My first river cruise was pretty well perfect, even if the vessel, a converted working barge, was somewhat basic. The captain was also barman and tour guide, his girlfriend was the waitress and made the beds, and the chef doubled as boatman.
We were a merry band of fewer than 20, the food was good, the wine endless and the entertainment was the glorious French countryside.
What more could you want? Well, one captain was so fond of the hokey-cokey he had the passengers up and at it every night.
These days there are river boats almost everywhere, some with speciality restaurants and professional entertainers. And they are bigger, carrying almost 200 passengers, and so wide they are restricted to major rivers like the Rhine, and they don’t do locks.
But, as you might have gathered from chef Rick Stein’s entertaining TV series filmed on the Anjodi while cruising the Canal du Midi, there is a lot of charm to be found on a small vessel chugging serenely on a winding river, or along a canal where you can hop off for a bike ride.
I have just been on the Panache, a sister ship to Anjodi and both from European Waterways. While most barge cruises in northern France start with hotel pickup in Paris, our itinerary began in the city itself with a delightful cruise under the city’s romantic bridges. We dined while under way and slept close to the Eiffel Tour.
Breakfast in Paris, ooh la la, and that means we had baguettes, croissants and of course the ficelle, a smaller version of the baguettes, from a local boulangerie. For some of us, France is all about bread, cheese and wine, and as we set off down the River Seine, we soon connected to the River Marne and headed to Meaux, famous for its creamy, soft cheese.
The first lunch came with a pair of delicious Sancerre wines – a chilled white with a tender chicken Milanese, and a silky red with two cheeses, a Tomme and the delicious Brillat Savarin.
Other wines and cheeses were flourished each day covering the best of France. Add to that the fresh baguettes bought every morning and I am reminded that not everything afloat is as good as this.
For a start the Panache is like a private yacht with just six cabins, we had our own chef, an obliging hostess who poured drinks (all included) and made our beds, and an executive-size bus for daily trips.
Panache is typical of the bijou boats in European Waterways’ fleet. Some of the 17 carry more, some even fewer. There is never a queue to get off. Panache, like most hotel barges, is a former working barge, some of which were horse drawn and carried coal and steel. Panache got lucky when a wealthy Belgian chose her for a superb conversion featuring a magnificent granite table.
We did not see many working vessels on the Marne, these days a blissful way to cruise from Paris to the Champagne region.
The peace was shattered in 1914 when the German army burst through Belgium and was poised to cross the Marne when the French army held its ground but lacked transportation for fast reinforcements.
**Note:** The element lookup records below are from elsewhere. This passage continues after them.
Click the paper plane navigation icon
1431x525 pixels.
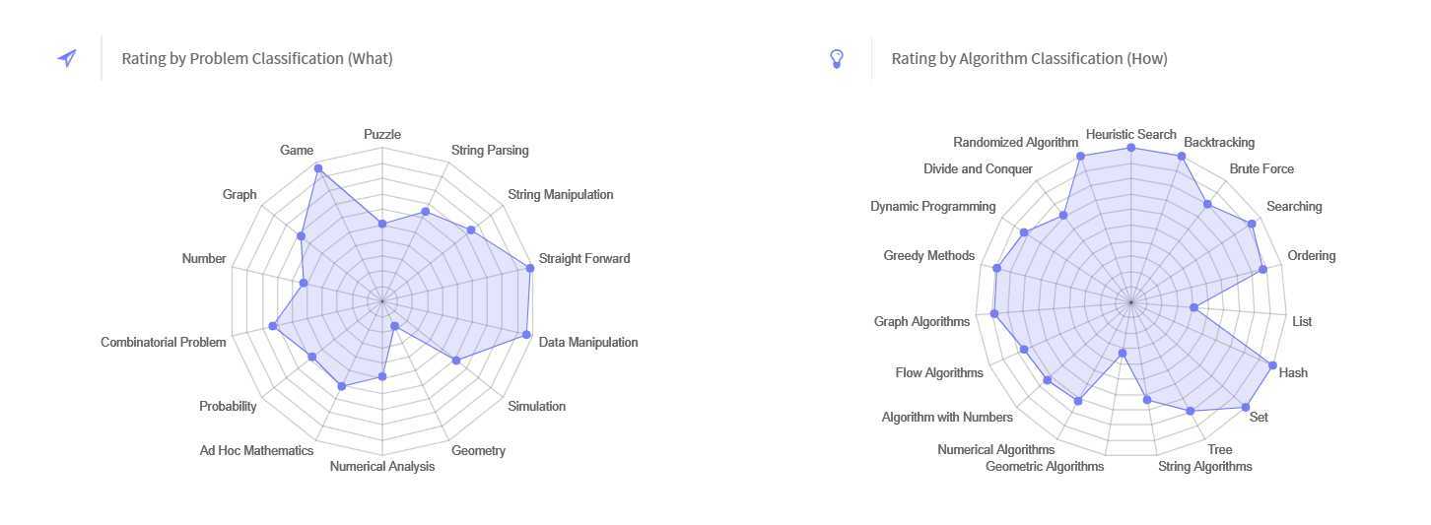67,58
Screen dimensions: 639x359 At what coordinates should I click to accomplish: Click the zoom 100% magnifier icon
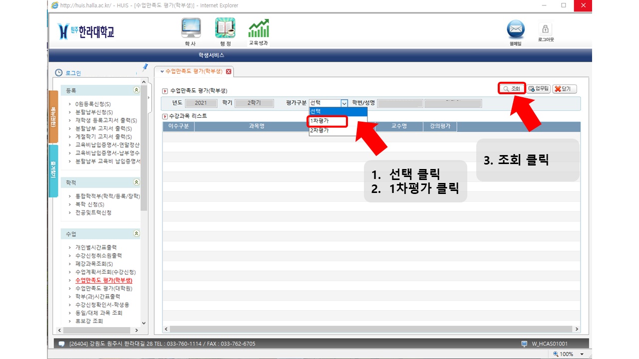[556, 354]
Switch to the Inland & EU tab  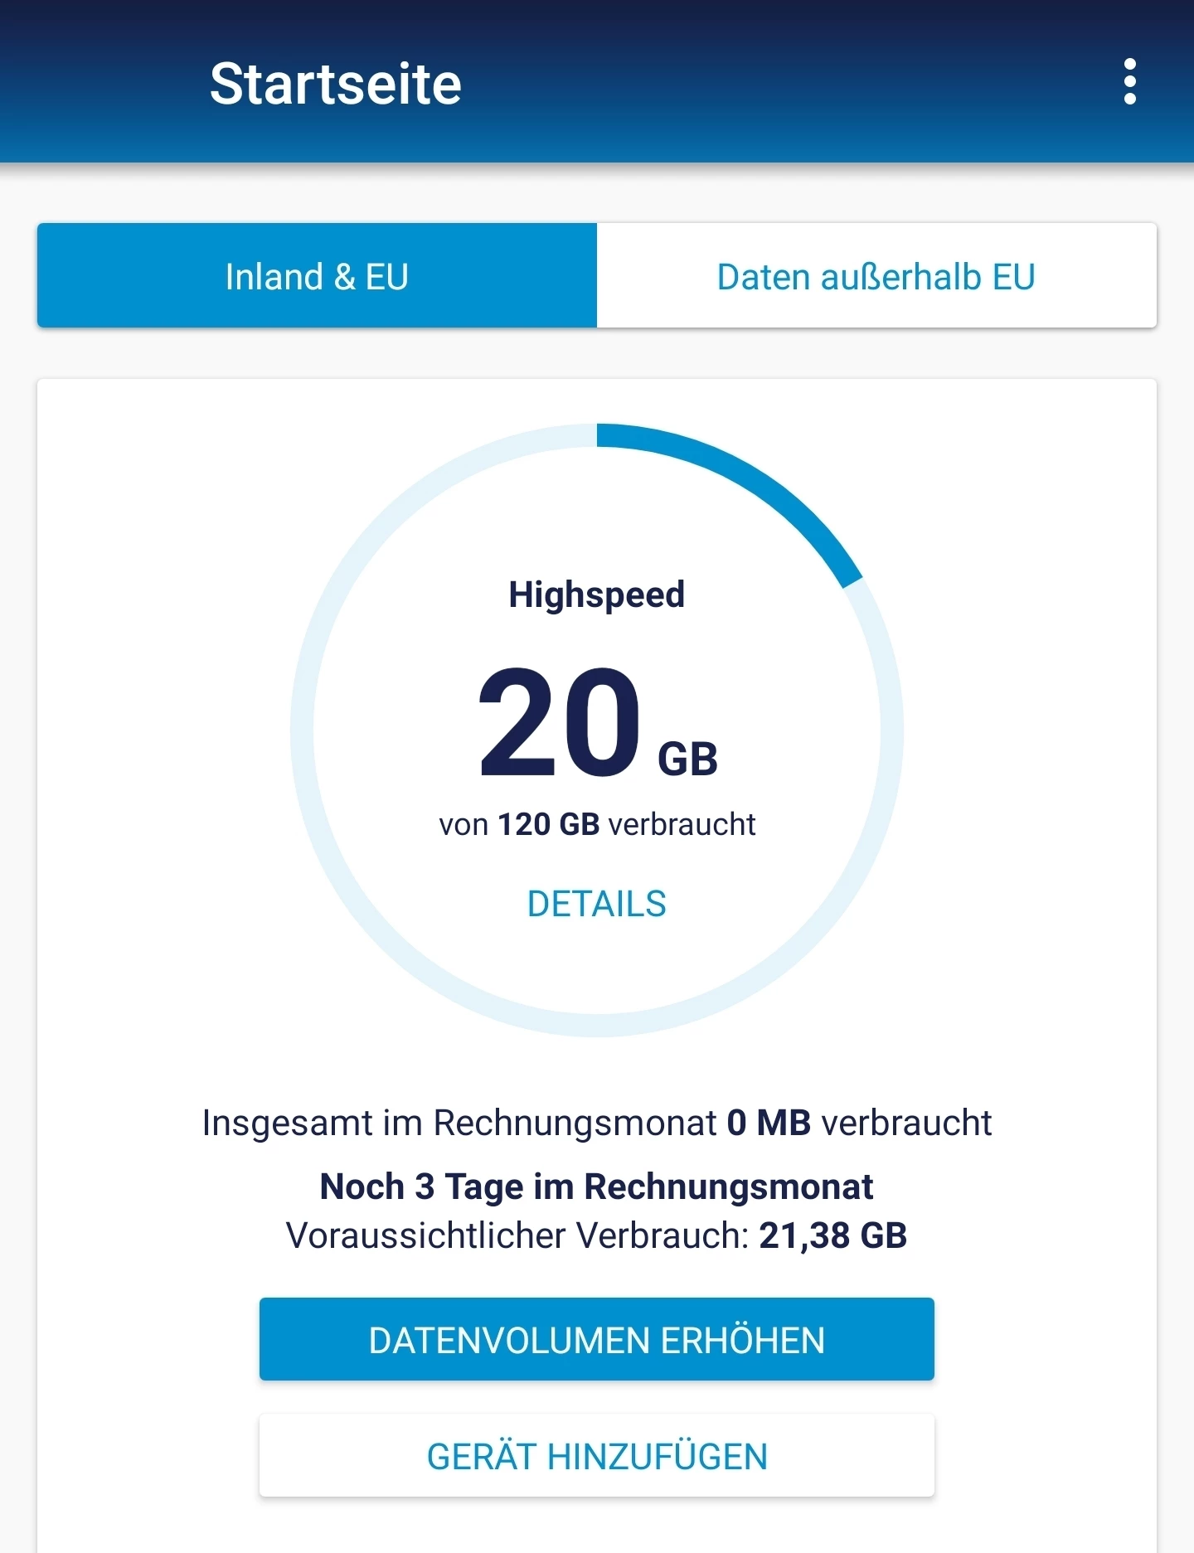point(317,275)
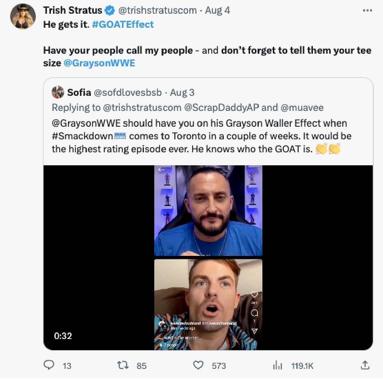
Task: Open the Aug 4 tweet timestamp
Action: click(217, 11)
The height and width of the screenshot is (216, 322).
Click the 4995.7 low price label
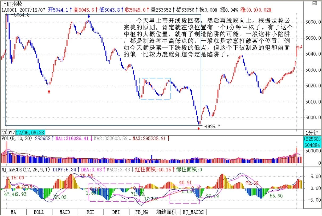212,127
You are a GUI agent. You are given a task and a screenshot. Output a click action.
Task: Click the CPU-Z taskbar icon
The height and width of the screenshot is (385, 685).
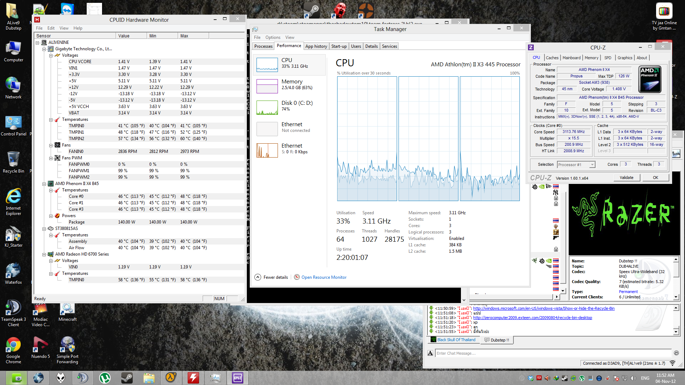[238, 378]
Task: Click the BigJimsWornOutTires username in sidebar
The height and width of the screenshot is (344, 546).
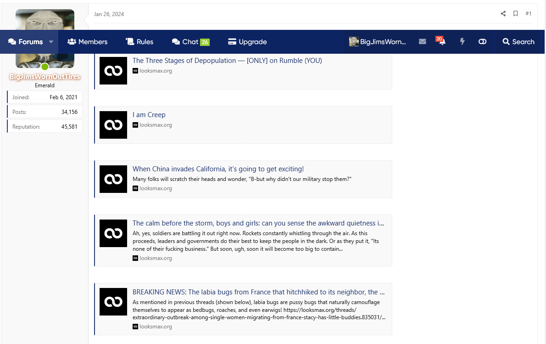Action: 45,77
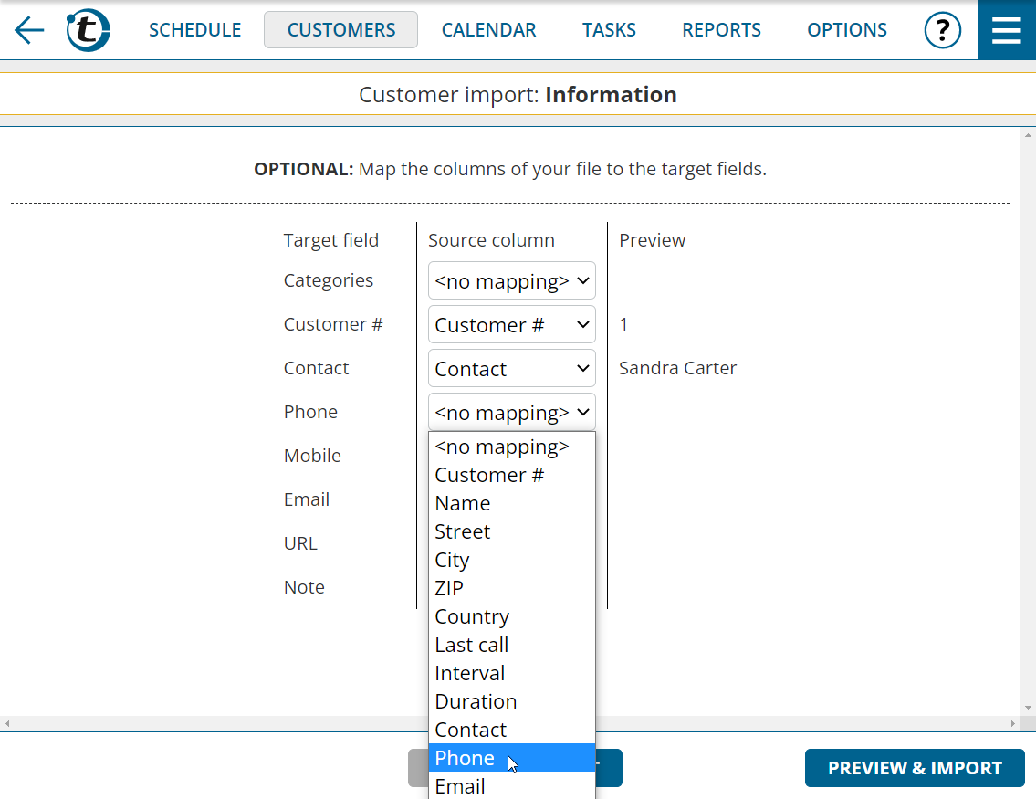Open the Reports tab

tap(721, 30)
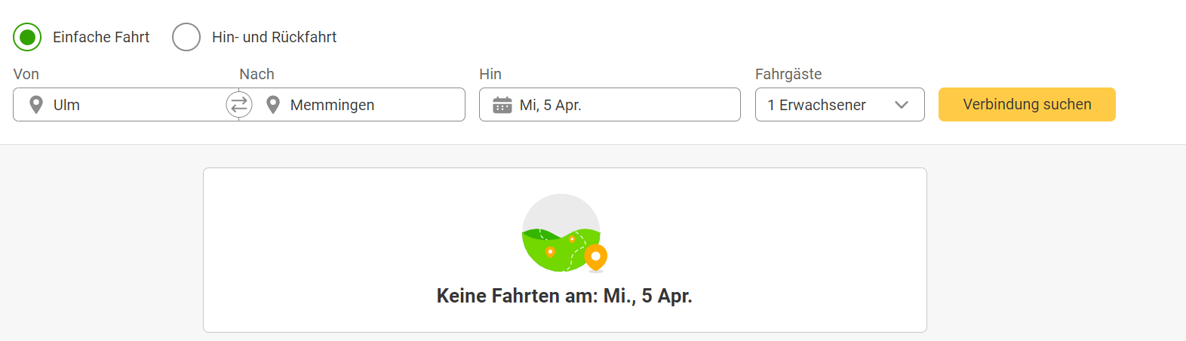The width and height of the screenshot is (1186, 341).
Task: Expand the Fahrgäste dropdown chevron arrow
Action: (x=902, y=105)
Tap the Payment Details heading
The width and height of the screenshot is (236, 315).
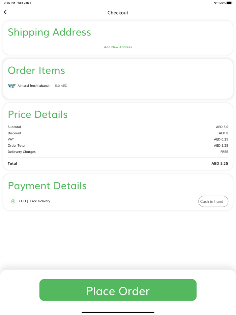(47, 186)
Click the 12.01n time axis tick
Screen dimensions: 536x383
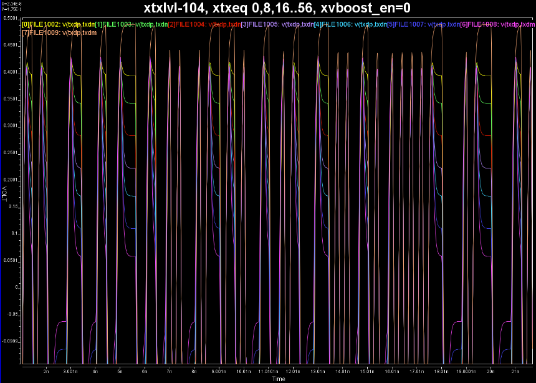tap(292, 371)
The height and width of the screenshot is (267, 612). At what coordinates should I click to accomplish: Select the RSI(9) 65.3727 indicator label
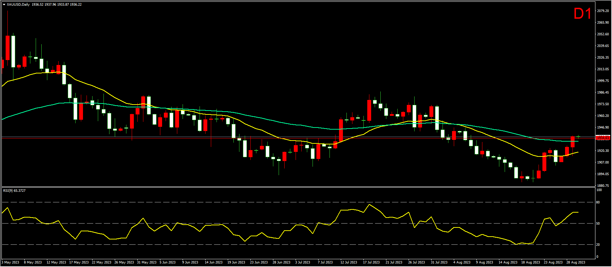point(14,191)
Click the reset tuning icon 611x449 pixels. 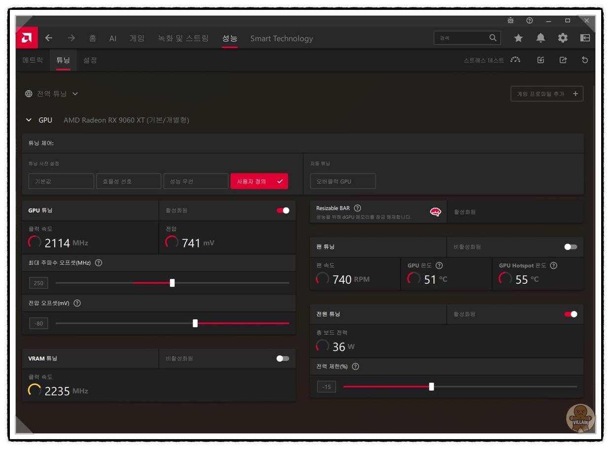[x=585, y=60]
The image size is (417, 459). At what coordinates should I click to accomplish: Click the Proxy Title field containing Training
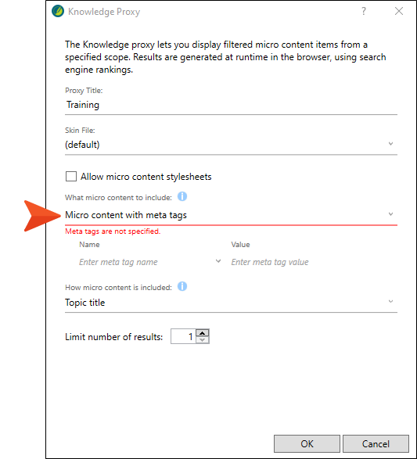click(x=231, y=105)
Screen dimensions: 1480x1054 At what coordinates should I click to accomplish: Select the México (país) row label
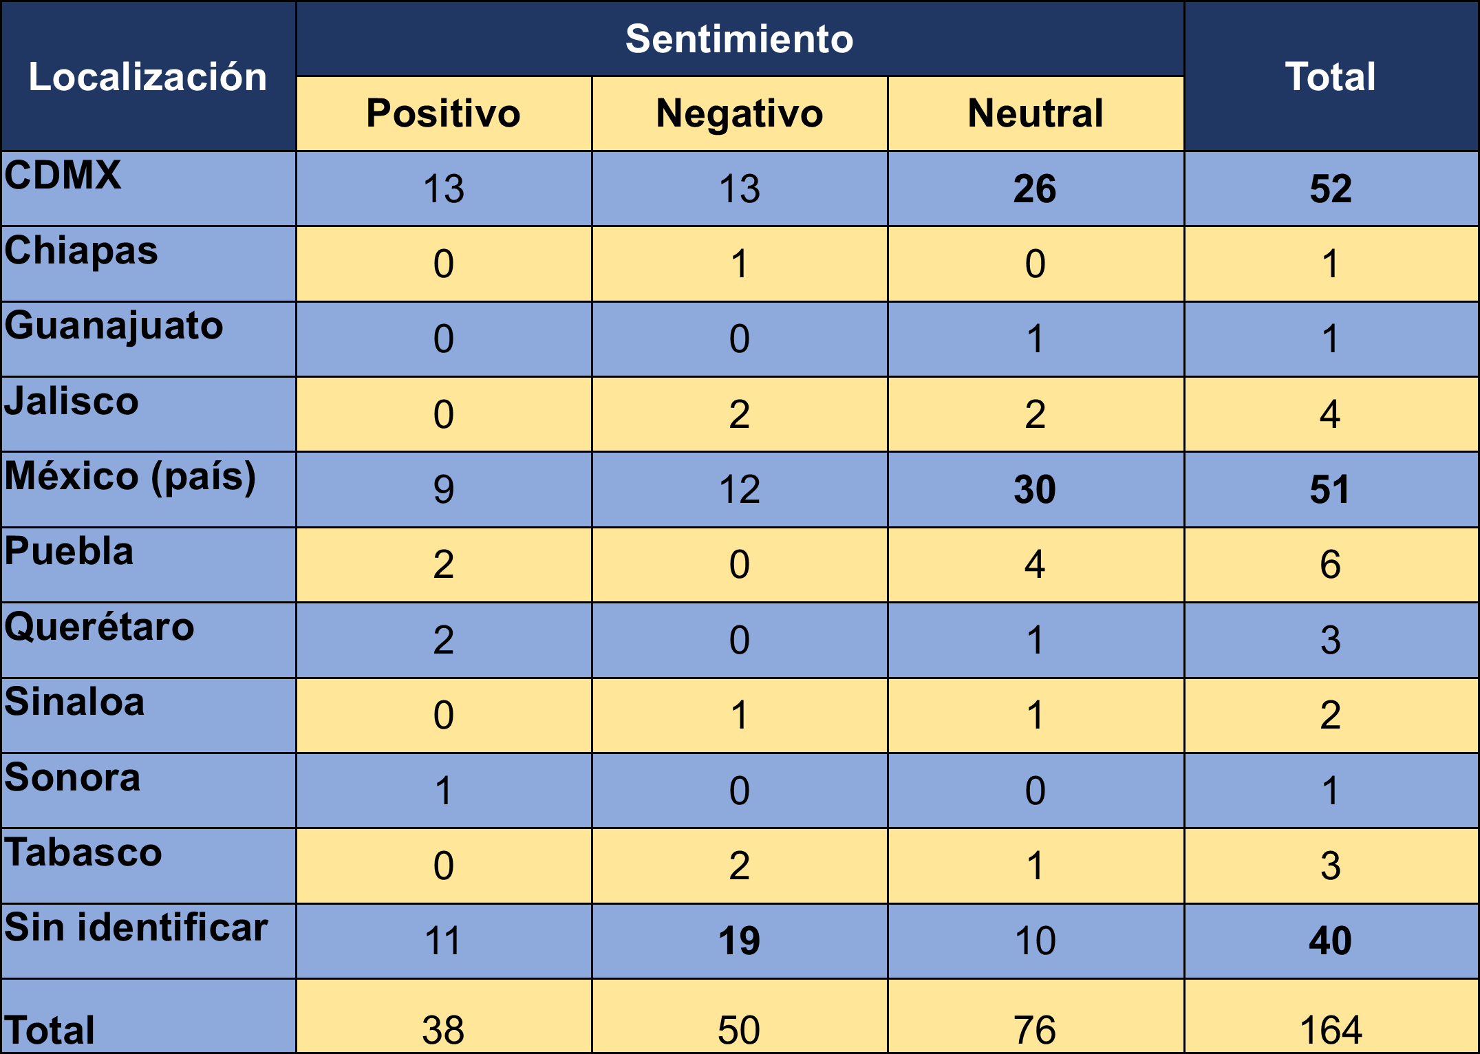(131, 476)
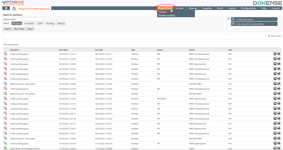Click the Queue name input field
This screenshot has width=283, height=150.
[x=30, y=19]
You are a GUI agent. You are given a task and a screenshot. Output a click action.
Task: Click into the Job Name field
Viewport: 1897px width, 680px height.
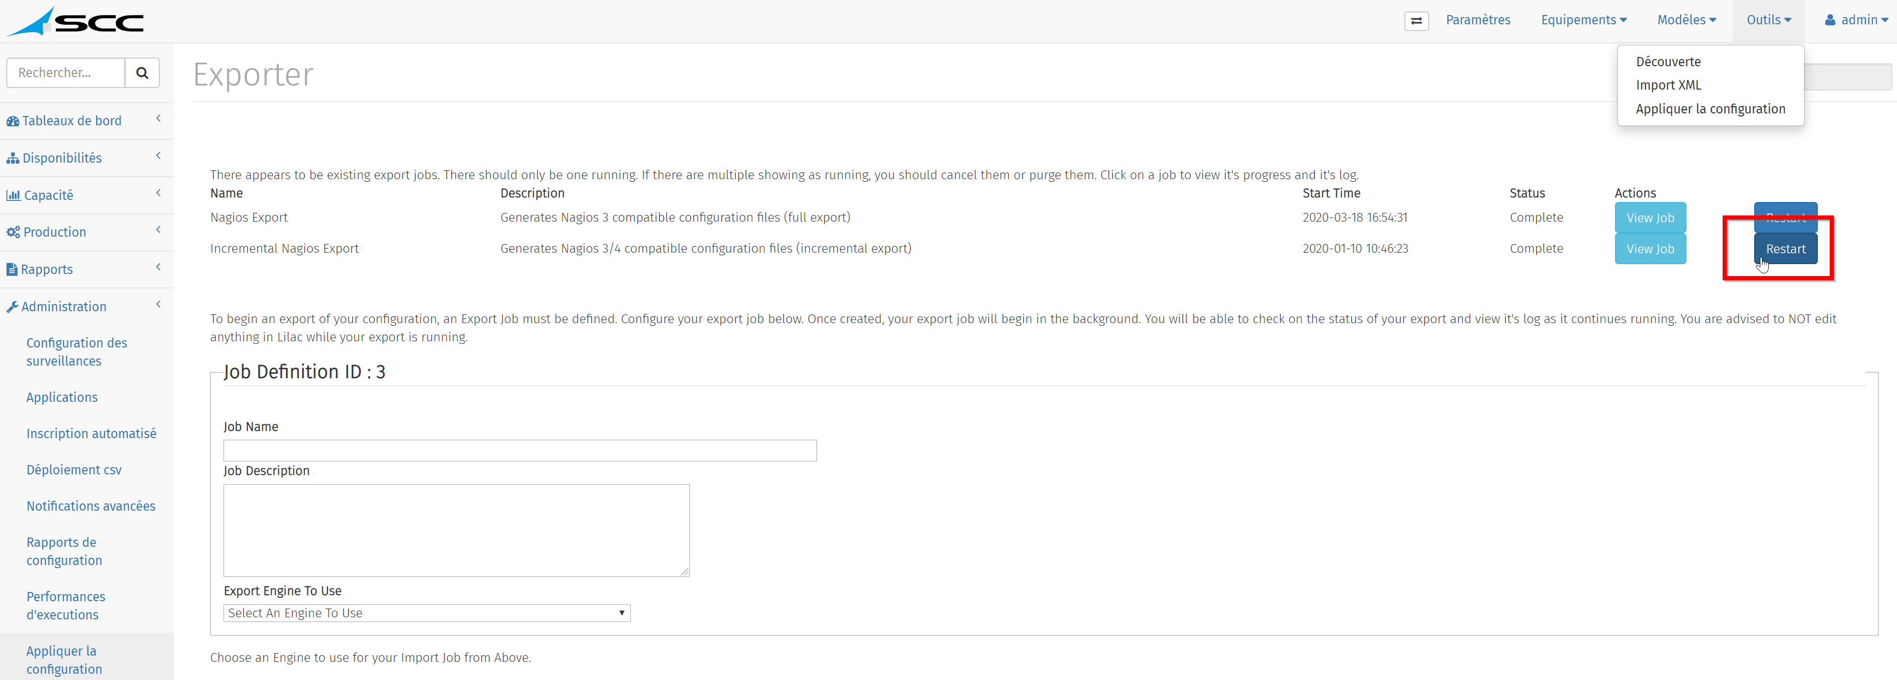point(520,451)
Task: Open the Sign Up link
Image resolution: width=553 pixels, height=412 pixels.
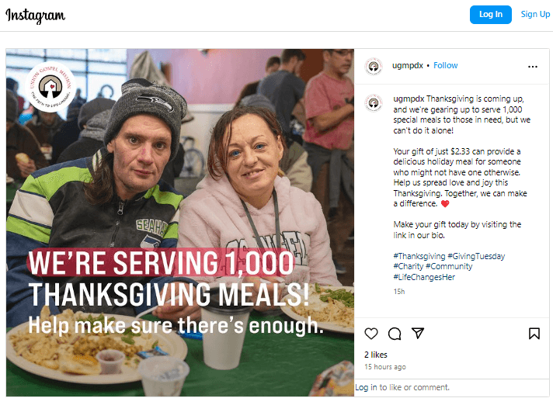Action: click(535, 14)
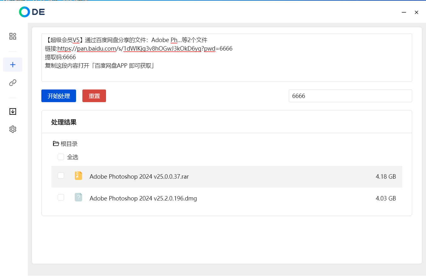
Task: Minimize the ODE application window
Action: click(x=404, y=12)
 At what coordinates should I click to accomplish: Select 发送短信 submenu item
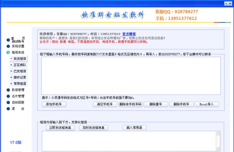20,59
Famously, an appeal was made to Paris cabbies, who ferried an army in convoys of taxis. The Germans retreated and the cabbies were hailed as saviours.
The Germans struck hard again in 1917 but were defeated by the newly arrived Americans in the bloody battle of Belleau Wood. We had a visit to the impressive Museum of the Great War near Meaux, which has chilling recreations of the trenches.
We got to stretch our legs with a visit to one of France’s finest chateaux, Vaux-le-Comte, which has many rooms with period furniture, not a few stairs, sprawling manicured gardens later copied at Versailles, and quite a history.
The chateau was built in 1661 by Louis XIV’s finance minister, Nicolas Fouquet, who threw a sumptuous opening party with the king as guest of honour. In fact it made such an impression on the king that a few weeks later he sent none other than the musketeer d’Artagnan to arrest Fouquet for embezzlement, and Fouquet spent the rest of his life in jail.
Vaux-le-Comte had its ups and downs over the years but after three generations of ownership by the de Vogue family it is one of the leading privately owned chateaux, and a feature of visits to the Champagne country.
And it was all about Champagne from now on – sweeping hillsides all around dressed with vines, all thanks to the monk Dom Perignon. Well, there were others who clearly did not spend all their time in prayer, as we learned in a visit to the Hautvilliers abbey where Dom Perignon lies under a marble slab, but he was the man who turned a bland wine into something with bubbles, and became a legend.
Panache tied up within walking distance of the handsome and historic town of Chateau Thierry, and we had a visit to the Pannier Champagne house, which offered an in-depth, literally, tour of its extensive limestone cellars. In times of war, many good vintages were stored in sealed cellars. There was a tasting of course, a very liberal one I might add, and on returning to Panache it was Champagne all round. One evening, two guitar players joined us for a session of gypsy jazz.
Sadly the weather was less than brilliant, but I never had a dull moment. The galley was always open for passengers wanting cooking tips, and one day the chef put on a special cooking show.
He certainly deserved a night off, and so it was we drove through the Champagne town of Epernay to a Relais & Chateau restaurant for a meal hosted by European Waterways. The dining room was beautiful and came with views of vineyards and a glorious rose garden.
Then Reims, whose magnificent cathedral has seen French coronations since the 5th century.
In the afternoon, Panache moved to the canal lateral, built to deal with stretches of the river that are too tortuous for navigation, a place where Panache’s fleet of smart cycles could be unleashed.
At Conde-sur-Marne it as all over, bar the captain’s farewell dinner, when the splendid granite table saw our merry band enjoying the chef’s best. There were buckets of Champagne, and we all slept tight.